▶ **What this task involves**: Would you output the entries below only from the line containing "Task: Click the download icon" through the line containing "Viewport: 752px width, 587px height.", exactly as they stand and with both ends included?

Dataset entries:
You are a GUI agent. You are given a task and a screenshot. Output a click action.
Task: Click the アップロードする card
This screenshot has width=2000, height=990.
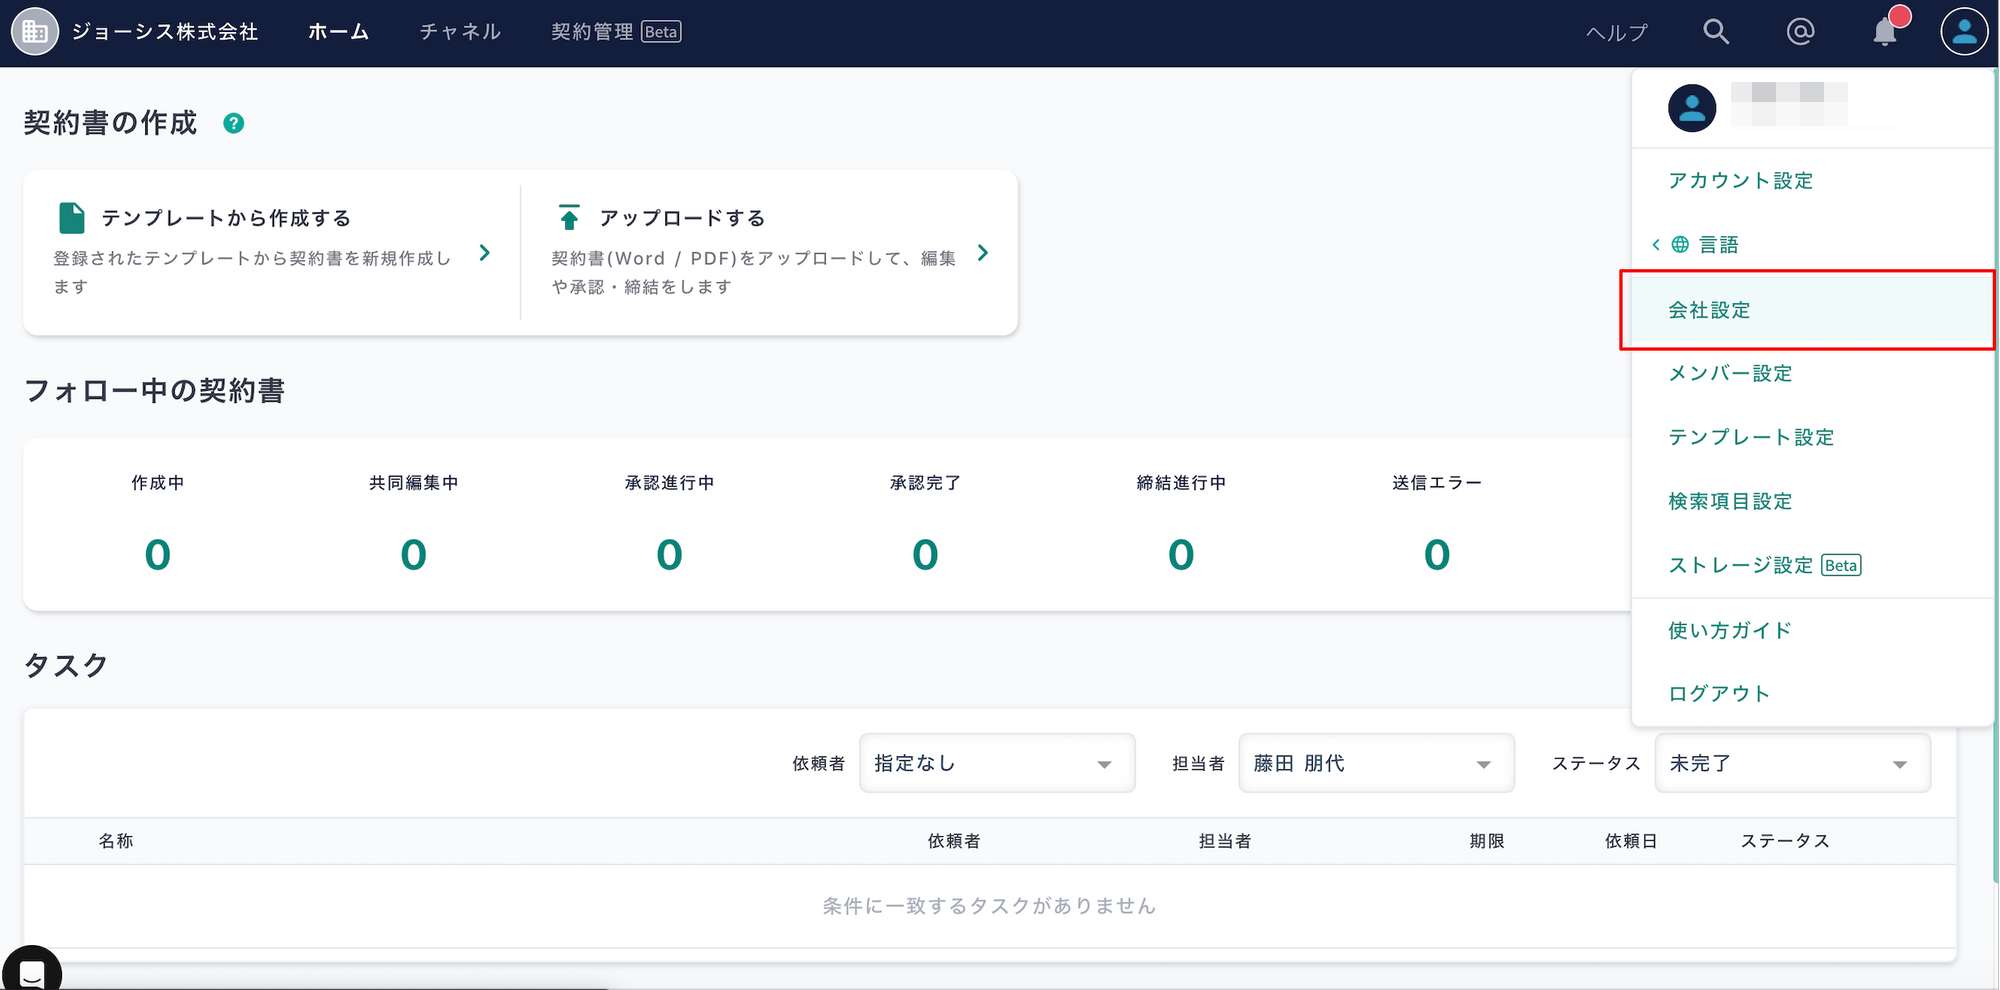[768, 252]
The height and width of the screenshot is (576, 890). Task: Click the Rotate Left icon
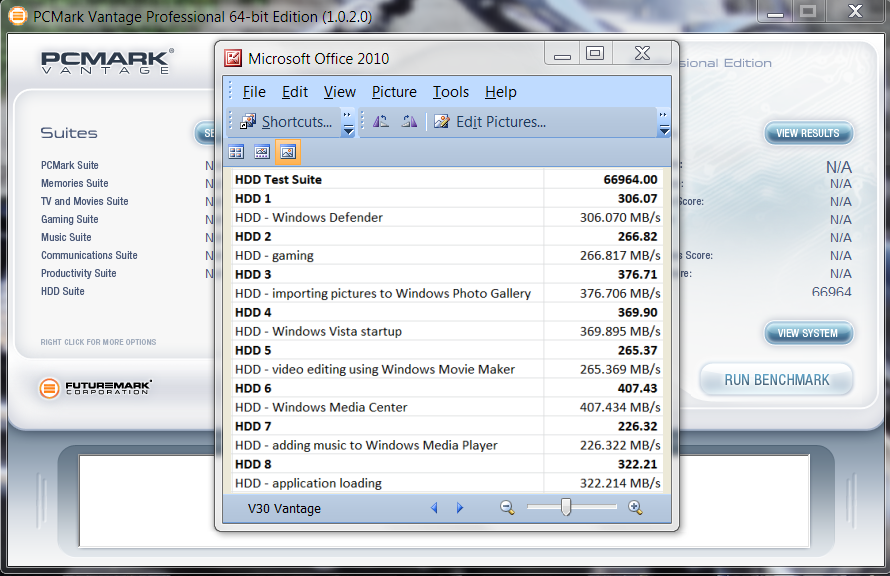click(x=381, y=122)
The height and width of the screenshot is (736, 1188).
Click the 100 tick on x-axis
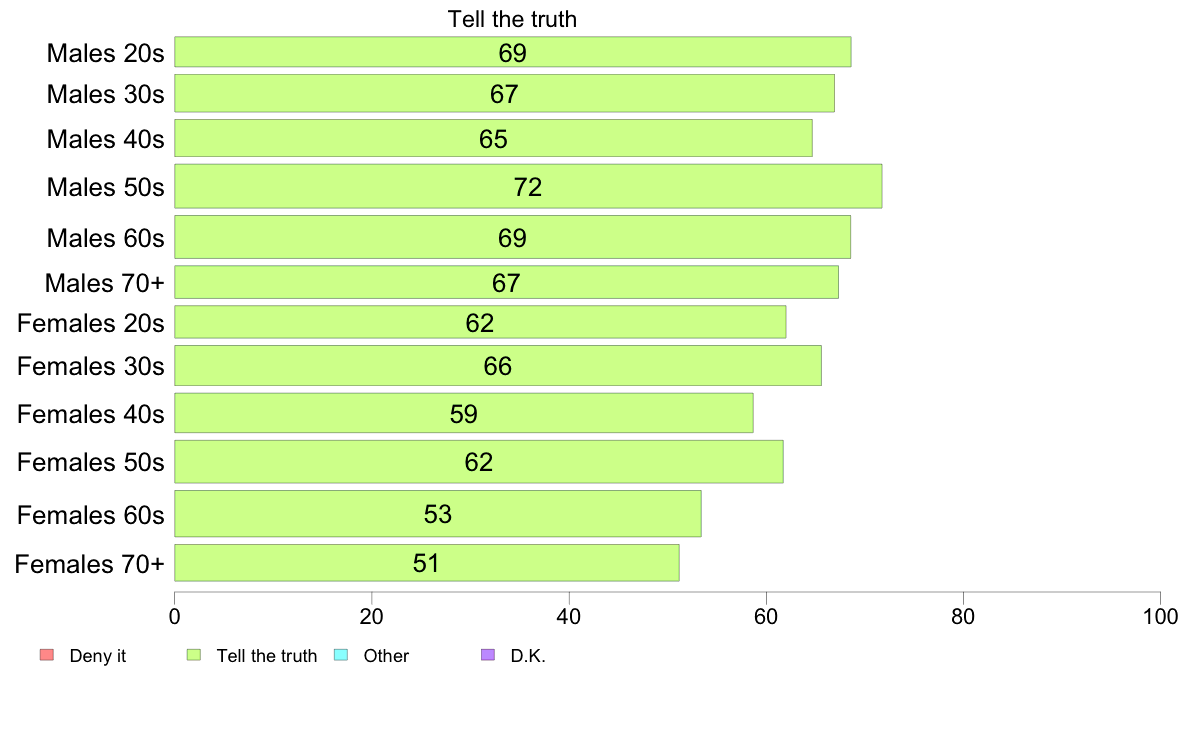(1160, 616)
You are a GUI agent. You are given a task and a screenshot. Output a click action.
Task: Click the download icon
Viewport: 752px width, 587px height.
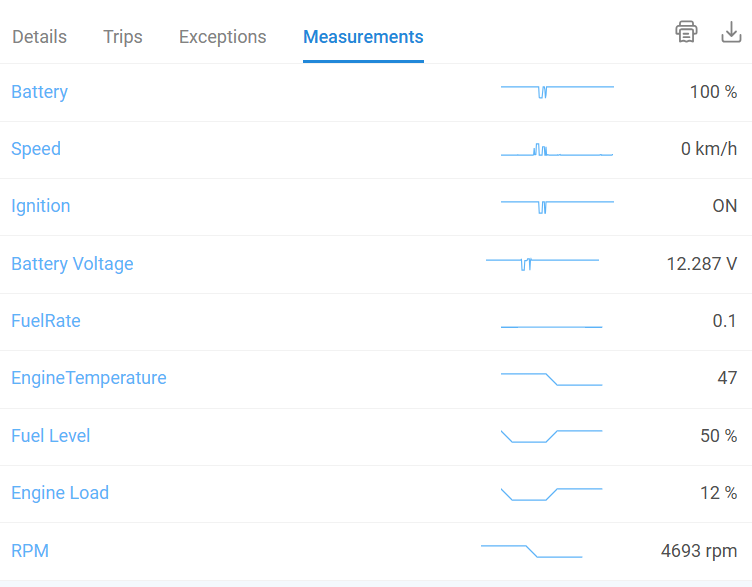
---
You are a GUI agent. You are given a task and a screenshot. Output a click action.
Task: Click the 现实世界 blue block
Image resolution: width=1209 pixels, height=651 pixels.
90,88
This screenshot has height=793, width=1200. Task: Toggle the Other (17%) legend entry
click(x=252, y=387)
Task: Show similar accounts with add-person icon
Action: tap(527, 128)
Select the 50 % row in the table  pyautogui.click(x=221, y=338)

▶ **Answer space**:
Task: Click the download icon
Viewport: 752px width, 587px height.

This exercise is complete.